- [Task objective] Each line in the entries that has the word "arrow" has to be copied.
:: Material to process
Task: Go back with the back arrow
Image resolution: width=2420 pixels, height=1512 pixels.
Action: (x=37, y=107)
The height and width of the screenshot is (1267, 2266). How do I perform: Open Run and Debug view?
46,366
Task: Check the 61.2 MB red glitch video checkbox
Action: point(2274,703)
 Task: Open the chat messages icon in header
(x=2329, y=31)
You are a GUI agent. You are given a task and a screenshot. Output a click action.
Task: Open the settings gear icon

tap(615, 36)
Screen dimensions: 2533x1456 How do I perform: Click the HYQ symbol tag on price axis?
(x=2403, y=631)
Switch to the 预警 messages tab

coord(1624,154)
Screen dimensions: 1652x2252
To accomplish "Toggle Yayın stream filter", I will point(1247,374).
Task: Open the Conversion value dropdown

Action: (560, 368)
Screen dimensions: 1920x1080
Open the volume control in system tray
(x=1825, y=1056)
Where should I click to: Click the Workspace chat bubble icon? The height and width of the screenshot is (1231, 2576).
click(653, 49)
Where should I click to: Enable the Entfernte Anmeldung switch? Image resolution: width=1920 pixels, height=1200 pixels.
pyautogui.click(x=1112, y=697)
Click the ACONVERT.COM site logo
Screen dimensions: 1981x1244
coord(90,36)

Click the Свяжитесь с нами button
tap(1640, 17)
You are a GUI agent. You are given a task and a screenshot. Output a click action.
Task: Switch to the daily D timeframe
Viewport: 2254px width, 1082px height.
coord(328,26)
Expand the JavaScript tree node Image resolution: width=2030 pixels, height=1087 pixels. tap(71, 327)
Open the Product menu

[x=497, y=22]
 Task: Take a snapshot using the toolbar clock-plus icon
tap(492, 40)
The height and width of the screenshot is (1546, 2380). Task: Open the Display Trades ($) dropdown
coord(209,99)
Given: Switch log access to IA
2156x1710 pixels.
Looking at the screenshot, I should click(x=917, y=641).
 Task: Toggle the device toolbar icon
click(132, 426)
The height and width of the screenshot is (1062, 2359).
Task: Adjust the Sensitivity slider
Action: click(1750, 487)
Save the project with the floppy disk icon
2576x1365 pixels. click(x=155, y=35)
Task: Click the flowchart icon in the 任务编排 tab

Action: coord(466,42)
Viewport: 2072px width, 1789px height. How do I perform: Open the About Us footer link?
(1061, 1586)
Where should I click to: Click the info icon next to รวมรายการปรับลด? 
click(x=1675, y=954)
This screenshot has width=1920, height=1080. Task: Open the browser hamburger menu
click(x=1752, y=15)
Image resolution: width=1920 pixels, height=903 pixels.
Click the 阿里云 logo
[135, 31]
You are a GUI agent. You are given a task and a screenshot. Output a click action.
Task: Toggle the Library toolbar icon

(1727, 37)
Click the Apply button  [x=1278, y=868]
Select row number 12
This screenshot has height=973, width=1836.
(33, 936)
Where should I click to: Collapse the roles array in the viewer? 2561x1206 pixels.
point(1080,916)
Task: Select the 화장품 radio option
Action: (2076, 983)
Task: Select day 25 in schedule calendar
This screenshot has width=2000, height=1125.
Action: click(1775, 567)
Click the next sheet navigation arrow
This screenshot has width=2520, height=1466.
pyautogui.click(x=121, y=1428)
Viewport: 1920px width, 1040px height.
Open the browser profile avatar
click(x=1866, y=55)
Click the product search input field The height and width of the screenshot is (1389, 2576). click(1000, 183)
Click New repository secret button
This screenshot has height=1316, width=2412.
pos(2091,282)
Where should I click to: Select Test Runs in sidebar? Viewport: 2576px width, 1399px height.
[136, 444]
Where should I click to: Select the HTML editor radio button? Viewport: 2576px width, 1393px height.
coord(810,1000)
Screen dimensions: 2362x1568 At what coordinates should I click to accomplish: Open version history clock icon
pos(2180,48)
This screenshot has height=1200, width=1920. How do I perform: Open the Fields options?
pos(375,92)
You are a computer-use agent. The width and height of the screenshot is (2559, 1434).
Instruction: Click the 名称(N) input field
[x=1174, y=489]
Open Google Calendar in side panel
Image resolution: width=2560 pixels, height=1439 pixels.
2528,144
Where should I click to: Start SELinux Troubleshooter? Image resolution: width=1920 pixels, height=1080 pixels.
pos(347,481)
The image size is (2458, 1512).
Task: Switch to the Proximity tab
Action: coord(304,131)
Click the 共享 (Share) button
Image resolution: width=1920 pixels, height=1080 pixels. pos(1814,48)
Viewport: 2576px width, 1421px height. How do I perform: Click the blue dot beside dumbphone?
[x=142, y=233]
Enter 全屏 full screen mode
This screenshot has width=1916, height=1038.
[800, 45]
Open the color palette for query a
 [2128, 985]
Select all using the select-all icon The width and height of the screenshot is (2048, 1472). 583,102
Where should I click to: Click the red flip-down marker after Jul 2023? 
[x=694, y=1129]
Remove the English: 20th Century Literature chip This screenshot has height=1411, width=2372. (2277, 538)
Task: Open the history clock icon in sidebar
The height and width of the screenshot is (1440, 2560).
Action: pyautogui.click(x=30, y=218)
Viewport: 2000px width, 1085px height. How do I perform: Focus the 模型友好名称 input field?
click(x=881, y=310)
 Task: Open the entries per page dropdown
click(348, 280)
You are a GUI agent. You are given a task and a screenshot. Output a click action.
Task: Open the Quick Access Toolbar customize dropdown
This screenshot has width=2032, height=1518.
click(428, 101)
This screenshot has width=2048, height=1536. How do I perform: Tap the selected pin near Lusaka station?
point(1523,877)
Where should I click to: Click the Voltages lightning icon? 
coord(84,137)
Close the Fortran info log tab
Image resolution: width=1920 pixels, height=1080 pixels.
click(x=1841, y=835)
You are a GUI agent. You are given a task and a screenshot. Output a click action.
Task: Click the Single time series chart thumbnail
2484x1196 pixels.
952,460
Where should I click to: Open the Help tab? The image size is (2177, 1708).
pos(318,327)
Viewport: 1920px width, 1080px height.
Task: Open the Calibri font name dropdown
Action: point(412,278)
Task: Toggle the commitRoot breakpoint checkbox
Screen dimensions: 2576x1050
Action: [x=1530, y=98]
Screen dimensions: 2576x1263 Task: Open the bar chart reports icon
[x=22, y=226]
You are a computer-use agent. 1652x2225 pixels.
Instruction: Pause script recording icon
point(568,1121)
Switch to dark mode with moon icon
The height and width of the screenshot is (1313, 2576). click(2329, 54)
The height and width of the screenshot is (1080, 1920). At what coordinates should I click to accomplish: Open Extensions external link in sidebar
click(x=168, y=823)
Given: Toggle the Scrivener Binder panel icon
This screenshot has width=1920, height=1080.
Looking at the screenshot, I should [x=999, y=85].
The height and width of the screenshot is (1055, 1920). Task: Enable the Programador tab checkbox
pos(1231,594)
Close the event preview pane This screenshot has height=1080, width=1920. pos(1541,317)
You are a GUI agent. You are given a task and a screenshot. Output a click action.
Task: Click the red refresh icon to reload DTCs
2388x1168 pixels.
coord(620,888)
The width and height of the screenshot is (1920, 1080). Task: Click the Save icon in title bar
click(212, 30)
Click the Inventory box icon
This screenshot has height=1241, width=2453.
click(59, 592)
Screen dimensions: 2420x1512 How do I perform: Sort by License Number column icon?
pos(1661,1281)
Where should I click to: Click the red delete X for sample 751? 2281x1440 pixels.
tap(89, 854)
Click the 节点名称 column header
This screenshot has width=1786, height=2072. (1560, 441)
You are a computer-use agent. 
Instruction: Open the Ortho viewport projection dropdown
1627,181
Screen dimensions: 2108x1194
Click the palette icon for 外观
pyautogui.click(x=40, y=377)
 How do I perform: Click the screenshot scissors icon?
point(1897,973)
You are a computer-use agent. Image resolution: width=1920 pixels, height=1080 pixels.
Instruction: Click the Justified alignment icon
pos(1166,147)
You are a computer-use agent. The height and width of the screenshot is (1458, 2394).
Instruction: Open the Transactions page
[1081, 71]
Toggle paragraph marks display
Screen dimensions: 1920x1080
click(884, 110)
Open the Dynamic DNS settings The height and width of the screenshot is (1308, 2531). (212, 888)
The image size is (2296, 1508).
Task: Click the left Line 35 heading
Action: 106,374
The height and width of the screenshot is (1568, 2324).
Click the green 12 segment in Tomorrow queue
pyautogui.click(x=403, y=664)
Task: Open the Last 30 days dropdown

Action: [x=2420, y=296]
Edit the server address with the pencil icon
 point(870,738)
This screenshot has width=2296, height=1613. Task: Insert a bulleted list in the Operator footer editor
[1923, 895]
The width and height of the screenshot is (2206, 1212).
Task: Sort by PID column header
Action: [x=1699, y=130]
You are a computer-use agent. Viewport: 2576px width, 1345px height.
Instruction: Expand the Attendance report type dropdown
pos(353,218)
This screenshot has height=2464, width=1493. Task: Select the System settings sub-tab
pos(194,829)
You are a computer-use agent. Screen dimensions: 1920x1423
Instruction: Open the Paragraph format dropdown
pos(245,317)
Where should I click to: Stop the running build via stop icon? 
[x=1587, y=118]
::::
- [Final answer]
Task: Go back with the back arrow
Click the next sheet navigation arrow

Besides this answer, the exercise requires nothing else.